1. This week, Netflix announced it would increase monthly fees across its plans, with its cheapest ad-supported tier rising from $6.99 to $7.99 per month and the most expensive tier rising from $22.99 to $24.99. The increase comes amid strong subscriber growth for the platform, which gained nearly 19M subscribers in Q4 2024. Those impressive gains were fueled by a litany of premier live sports and entertainment content, including Jake Paul and Mike Tyson’s boxing match and two Christmas Day NFL games with a Beyonce halftime show.
Viewership figures rose with the subscriber counts; while the streamer’s share of viewer attention had been relatively stagnant in recent months, December saw a significant boost as Netflix grew to 8.5% of viewer time, more than double the time spent with Prime Video and nearly a 1% jump month-over-month.
The subscription cost increases come at a relative low point for streaming CPMs. Netflix has been particularly impacted by these pressures, with its CPMs coming down by more than half since its initial launch, a trend exacerbated by the 2024 launch of ads on Prime Video. With revenue from advertisers pressured, Netflix is looking to support its financial picture with more revenue from customers, especially as more than half of new subscriptions in Q4 came from the ad-supported tier. That said, Netflix showed optimism for future ad sales, with co-CEO Greg Peters remarking, “We’ve doubled our ads revenue year-over-year last year. We expect to double it again this year, so that should give you a sense of the slope of monetization growth that we’re on.” Overall, Netflix’s announcement should be taken as another signal of the pressure all publishers – both large and small – are feeling in a hyper-fragmented, hyper-growth streaming landscape. For now, advertisers can take encouragement from a growing audience that is skewing more ad-supported, making Netflix an evermore appetizing investment opportunity. | WSJ, Nielsen
2. In a major coup for the free ad-supported television (FAST) streamers, Fox announced last week that it would stream Super Bowl LIX for free on Tubi. This marks the first time that the Super Bowl has been available free-of-charge on CTV, as access previously relied on having a paid subscription to a streamer or cable provider. Tubi, as well as other FAST networks like Roku and Pluto, has seen strong growth in the past year, with Tubi and Roku both outpacing Peacock, Paramount+, and Max in terms of viewership. Backed by this growth, Tubi’s ad revenues are expected to jump significantly this year, especially with Super Bowl LIX in support.

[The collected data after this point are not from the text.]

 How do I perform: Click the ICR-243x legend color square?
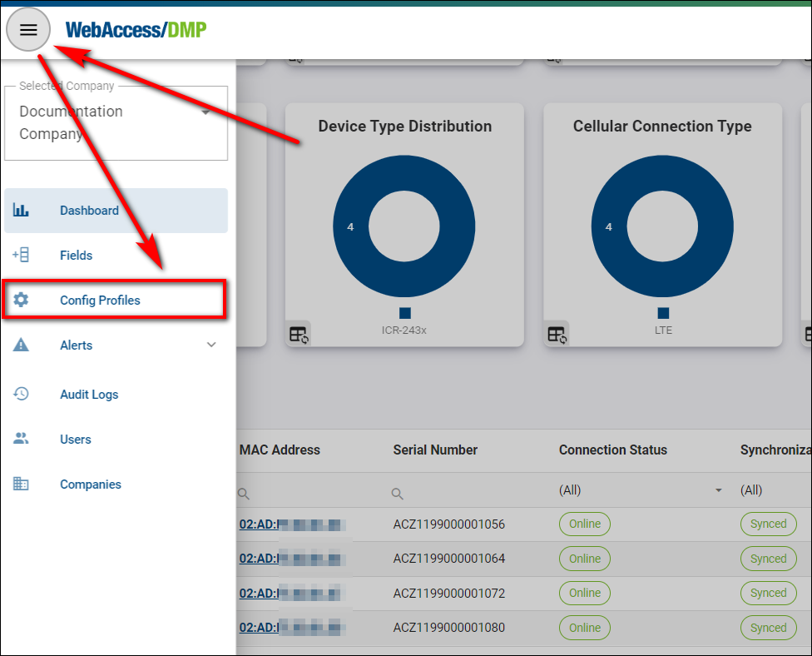click(405, 313)
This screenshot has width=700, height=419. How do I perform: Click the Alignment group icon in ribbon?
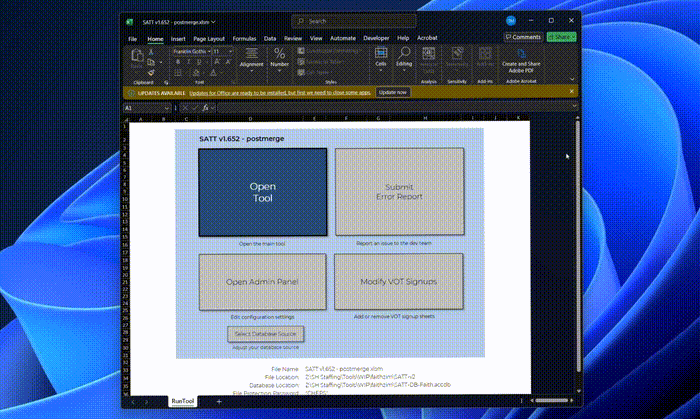pyautogui.click(x=251, y=59)
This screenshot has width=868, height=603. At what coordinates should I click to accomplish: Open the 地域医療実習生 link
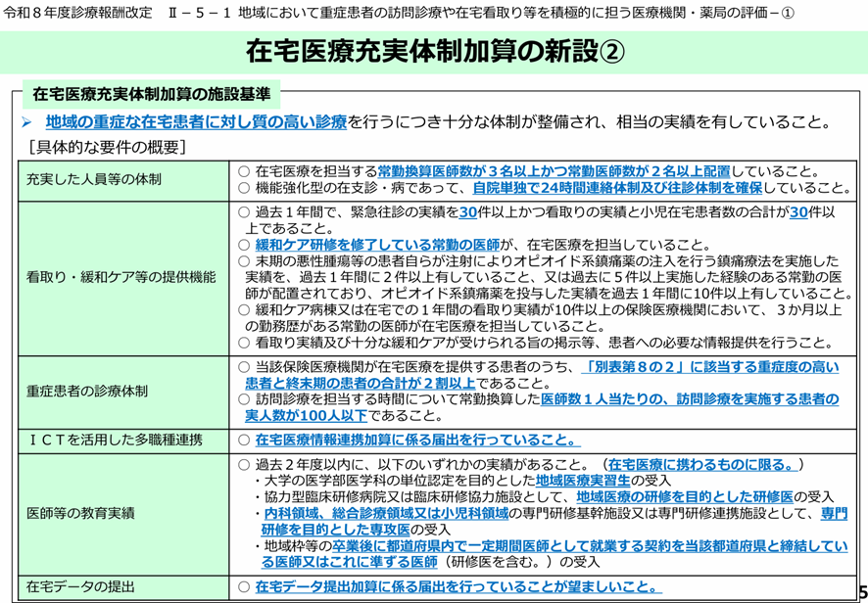pos(582,482)
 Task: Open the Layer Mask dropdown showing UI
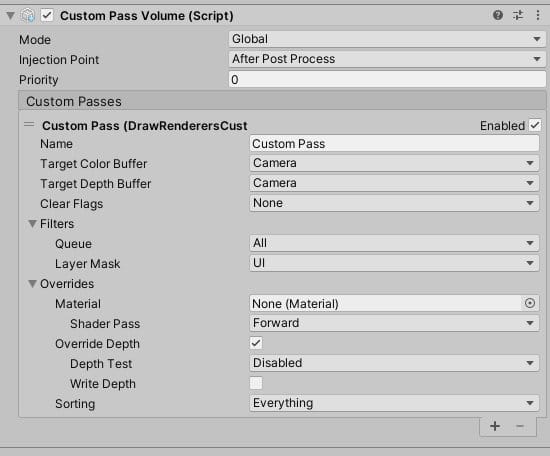(394, 263)
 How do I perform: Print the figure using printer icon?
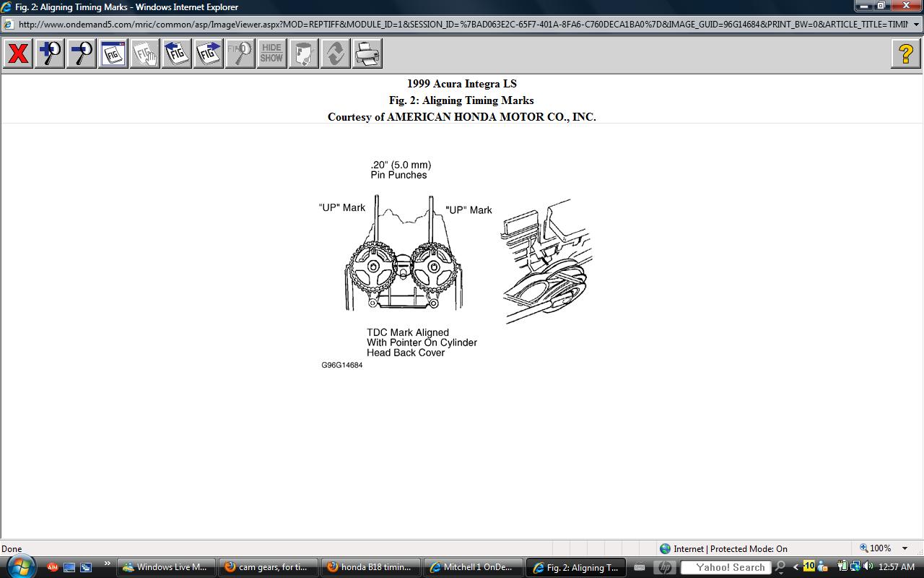(x=367, y=53)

Fox scored another sports win this week, landing the rights to LIV golf. LIV tournaments will be aired on both linear and streaming platforms, which could help grow the tour, which saw weak ratings when it previously aired on the CW, despite several high-profile participants. Fox has clearly put an emphasis on its streaming sports offering, maintaining a focus even in the aftermath of the scrapped Venu project. As we’ve noted many times before, sports and live events remain one of streaming’s biggest opportunities for continued growth against linear, and Fox’s announcements – coupled with some of the big Netflix events we discussed above – make clear that the publishers are fully embracing this reality. | eMarketer, CNN
1. TikTok has had a whirlwind few days, starting with a brief shutdown of its U.S. operations on January 18th in response to a federal ban. By January 19th, operations resumed following ~15 hours of downtime and assurances from President Trump, culminating in an executive order on January 20th granting TikTok a 75-day grace period to remain operational. Despite being back online, TikTok and other ByteDance-owned apps remain unavailable in U.S. app stores, leaving critical software updates inaccessible, which could lead to eventual platform degradation. The timeline is precarious—TikTok must either secure a deal to divest U.S. operations or face enforcement actions when the extension expires on April 5th. For now, advertisers report a rebound in campaign activity, with more efficient CPMs and lower CPAs as platforms regain tractionâ
For advertisers, the uncertainty surrounding TikTok presents both opportunities and risks. On the positive side, current performance metrics are strong, but challenges remain as the app’s absence from stores prevents updates that could mitigate user experience issues over time. Advertisers should weigh the short-term gains of engaging with TikTok against the possibility of another shutdown. Diversification across other platforms is prudent, and brands should stay closely attuned to the latest developments. Additionally, any broader moves to regulate foreign-owned apps could have implications across the social media ecosystem, making adaptability a key strategy for 2025. | Forbes, BBC, New York Times
2. Bluesky is the latest platform to adopt a TikTok-inspired vertical video feed, aligning with the industry-wide pivot to immersive video content. This new feature allows users to swipe vertically through videos, tailored to their feed and community preferences. Unlike other platforms, Bluesky’s emphasis on decentralized control ensures that users dictate their experience, not corporate algorithms. This push aligns with the broader ethos of Bluesky and decentralized platforms, empowering users with more personalized, adaptable content feeds. Alongside Bluesky, the independent “Tik” app, built on the same AT Protocol, is positioning itself as another TikTok alternative. Tik users will even be able to integrate Bluesky content seamlessly, enabling cross-platform sharing without centralized oversight.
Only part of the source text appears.